Saturday, January 14, 2006
Processing realtime data from LaBrea
Since I'm stuck at The Hospital, and The Hospital doesn't have wireless, I might as well work on the real-time LaBrea data processing program. Loaded up the laptop with program fragments and libraries I may need and brought along my copy of Advanced Programming in the Unix® Environment by W. Richard Stevens, and am coding up a storm.
And yes, I'm coding this up in C. Not like I'm going anywhere in the next couple of days.
LaBrea spits out lines like:
1136832897 Initial Connect - tarpitting: 82.240.204.251 3334 -> XXX.XXX.XXX.XXX * 1136832897 Initial Connect - tarpitting: 82.240.204.251 3339 -> XXX.XXX.XXX.XXX 139 1136832897 Persist Trapping: 82.240.204.251 3334 -> XXX.XXX.XXX.XXX 445 * 1136832898 Persist Activity: 216.248.36.242 45285 -> XXX.XXX.XXX.XXX 135 1136832898 Persist Activity: 216.248.36.242 34589 -> XXX.XXX.XXX.XXX 135 * 1136832898 Persist Activity: 216.211.61.158 3862 -> XXX.XXX.XXX.XXX 135 1136832898 Persist Activity: 211.236.205.138 4459 -> XXX.XXX.XXX.XXX 139 *
There's some other stuff that's logged, but I'm primarily looking for lines like the above. Which means the information I can store will look something like:
struct tprecord { IP src; Port sport; IP dest; Port dport; time_t start; /* first time we see src:sport-dest:dport */ time_t last; /* time of last activity of src:sport-dest:dport */ size_t packets; };
Now, since we'll be handling a lot of connections, we need to store these
structures in a way that is easy to search through. Could use a hash table,
and we are keying off the src:sport→dest:dport
tuple, and
that's 10 bytes of pretty much random binary data, which is good for this
type of thing. But it's an open ended hash, not knowing how many entries
we'll be handling. There are several methods to handle overflows in a hash
table, but that still means at some point doing a linear search, and then
there's the overhead of having a hash table.

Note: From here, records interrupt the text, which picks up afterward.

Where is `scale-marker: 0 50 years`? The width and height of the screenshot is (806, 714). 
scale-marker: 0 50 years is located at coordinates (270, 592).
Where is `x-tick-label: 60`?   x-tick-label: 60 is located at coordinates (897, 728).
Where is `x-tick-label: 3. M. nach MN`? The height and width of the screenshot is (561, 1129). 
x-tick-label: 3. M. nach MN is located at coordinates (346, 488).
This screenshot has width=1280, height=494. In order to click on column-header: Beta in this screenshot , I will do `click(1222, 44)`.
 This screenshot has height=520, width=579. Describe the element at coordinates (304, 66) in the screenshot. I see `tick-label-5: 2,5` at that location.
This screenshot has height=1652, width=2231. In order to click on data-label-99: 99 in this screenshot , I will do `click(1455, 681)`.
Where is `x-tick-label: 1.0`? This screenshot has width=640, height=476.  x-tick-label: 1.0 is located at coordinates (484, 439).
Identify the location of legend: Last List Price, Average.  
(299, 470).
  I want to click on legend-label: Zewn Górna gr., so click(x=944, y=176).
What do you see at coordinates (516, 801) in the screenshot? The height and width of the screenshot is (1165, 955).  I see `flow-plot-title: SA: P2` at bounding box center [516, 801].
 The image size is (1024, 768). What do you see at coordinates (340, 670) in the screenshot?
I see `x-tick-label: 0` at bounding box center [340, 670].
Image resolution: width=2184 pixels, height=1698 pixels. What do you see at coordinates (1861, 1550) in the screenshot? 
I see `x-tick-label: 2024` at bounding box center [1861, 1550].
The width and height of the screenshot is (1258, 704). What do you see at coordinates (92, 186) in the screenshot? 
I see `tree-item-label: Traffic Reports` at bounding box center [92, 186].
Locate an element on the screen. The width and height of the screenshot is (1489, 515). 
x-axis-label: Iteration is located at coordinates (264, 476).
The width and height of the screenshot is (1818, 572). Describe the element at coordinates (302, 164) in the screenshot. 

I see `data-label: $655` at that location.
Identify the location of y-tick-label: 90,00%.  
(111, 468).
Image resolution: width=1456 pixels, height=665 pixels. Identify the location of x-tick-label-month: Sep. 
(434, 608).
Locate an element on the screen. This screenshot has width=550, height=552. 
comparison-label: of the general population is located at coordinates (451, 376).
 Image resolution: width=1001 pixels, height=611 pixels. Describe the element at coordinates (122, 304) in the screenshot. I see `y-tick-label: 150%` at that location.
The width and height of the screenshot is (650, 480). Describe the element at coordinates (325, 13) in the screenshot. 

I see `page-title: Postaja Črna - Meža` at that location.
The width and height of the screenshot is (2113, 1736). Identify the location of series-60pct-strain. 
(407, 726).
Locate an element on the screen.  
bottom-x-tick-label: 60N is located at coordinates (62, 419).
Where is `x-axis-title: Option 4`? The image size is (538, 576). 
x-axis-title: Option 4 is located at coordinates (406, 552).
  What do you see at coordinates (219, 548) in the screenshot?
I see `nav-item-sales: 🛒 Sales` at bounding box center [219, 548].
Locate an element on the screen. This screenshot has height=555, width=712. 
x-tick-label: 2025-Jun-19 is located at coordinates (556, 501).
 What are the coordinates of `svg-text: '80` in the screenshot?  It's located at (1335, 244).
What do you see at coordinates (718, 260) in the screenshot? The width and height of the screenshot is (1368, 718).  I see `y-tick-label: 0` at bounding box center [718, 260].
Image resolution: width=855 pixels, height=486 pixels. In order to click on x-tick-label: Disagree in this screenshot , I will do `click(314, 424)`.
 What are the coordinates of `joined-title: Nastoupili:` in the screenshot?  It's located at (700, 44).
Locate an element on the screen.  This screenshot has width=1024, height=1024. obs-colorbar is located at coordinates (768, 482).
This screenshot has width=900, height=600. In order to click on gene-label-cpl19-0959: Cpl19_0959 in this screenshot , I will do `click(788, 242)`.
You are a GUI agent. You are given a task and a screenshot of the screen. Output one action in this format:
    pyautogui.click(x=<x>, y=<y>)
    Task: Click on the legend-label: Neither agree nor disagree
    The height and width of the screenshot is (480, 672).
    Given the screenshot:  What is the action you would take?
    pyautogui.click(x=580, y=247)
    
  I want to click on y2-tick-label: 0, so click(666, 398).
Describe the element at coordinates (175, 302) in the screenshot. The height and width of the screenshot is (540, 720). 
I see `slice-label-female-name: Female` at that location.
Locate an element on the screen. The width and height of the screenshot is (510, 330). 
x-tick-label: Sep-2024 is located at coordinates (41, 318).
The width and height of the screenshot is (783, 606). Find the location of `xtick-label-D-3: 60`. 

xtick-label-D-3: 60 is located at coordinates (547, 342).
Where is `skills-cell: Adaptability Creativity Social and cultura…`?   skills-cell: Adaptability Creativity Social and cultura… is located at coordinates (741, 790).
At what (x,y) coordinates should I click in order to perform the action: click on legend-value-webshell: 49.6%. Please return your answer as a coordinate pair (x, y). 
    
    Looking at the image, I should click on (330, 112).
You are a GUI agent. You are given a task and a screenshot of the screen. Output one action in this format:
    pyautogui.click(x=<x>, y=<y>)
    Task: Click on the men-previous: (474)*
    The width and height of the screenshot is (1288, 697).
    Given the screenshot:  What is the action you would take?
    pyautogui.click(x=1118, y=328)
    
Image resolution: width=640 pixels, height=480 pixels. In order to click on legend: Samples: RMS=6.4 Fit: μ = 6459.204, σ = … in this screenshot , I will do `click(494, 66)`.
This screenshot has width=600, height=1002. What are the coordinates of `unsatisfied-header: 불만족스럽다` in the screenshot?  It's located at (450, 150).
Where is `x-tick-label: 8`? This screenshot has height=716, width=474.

There's also storing the data in a tree. In fact, I even have code in C to manage a balanced tree (taken from Knuth). But the downside is—I only have code to add to the tree, not to delete from it. And it was hard enough to write as is.
And there's still the overhead of maintaining a tree structure.
So I'm using arrays. Less overhead and straightforward to manage. The only trick is keeping the array sorted in some order, but as long as you compare the structures in a consistent manner, that's not really an issue (and by the way, I'm sorting by source address, port, destination address and port, in that order).
To make it even easier, I have an array of structures (see above), and an array of pointers to said structures, and it's the pointer based array that is sorted (since it's faster to swap pointers than swap whole structures). And once sorted, you can use a binary search to find the record.
The default binary search in C, bsearch()
, returns either a
pointer to the found record, or NULL
if not found. Good for
most uses, but not quite what I want. In addition to either finding the
record or not, I'd also like to know where in the array the record
was found, and if not, where it would appear if it was in the
array. And C's bsearch()
does not return the index.
Why do I want that?
My thinking is that if the search (reguardless of what type of search it is) didn't find the record in a sorted array, it has the information as to where the missing record should be. And with the information as to where, it would be “trivial” to add the record at the right point in the array.
And that beats adding the new record at the end, and restorting (C's
qsort()
is Quick Sort, which on average is O(n lg
n)
running time, but the worse case is O(n2)
and the worst case is then the array is mostly sorted to begin with, which
is why I'd rather not resort after each addition).
And try as I might, I could not get a binary search to work that would also return the index. For now, I replaced the search with a linear search, until I can comb through some reference materials at home.
The other problem I'm having is the array manipulation code doesn't quite work. When the program starts, it has space to store X records. If it runs out of space, it increases the size of the various arrays until it hits some large number of records, then it will go through, purge records fitting some criteria.
Only it's not working properly.
Got a lot of work done on the program though, and it was nice to get into The Zone (even with a headache). At this point, I'm headed home for sleep and what looks to be yet another day at The Hospital.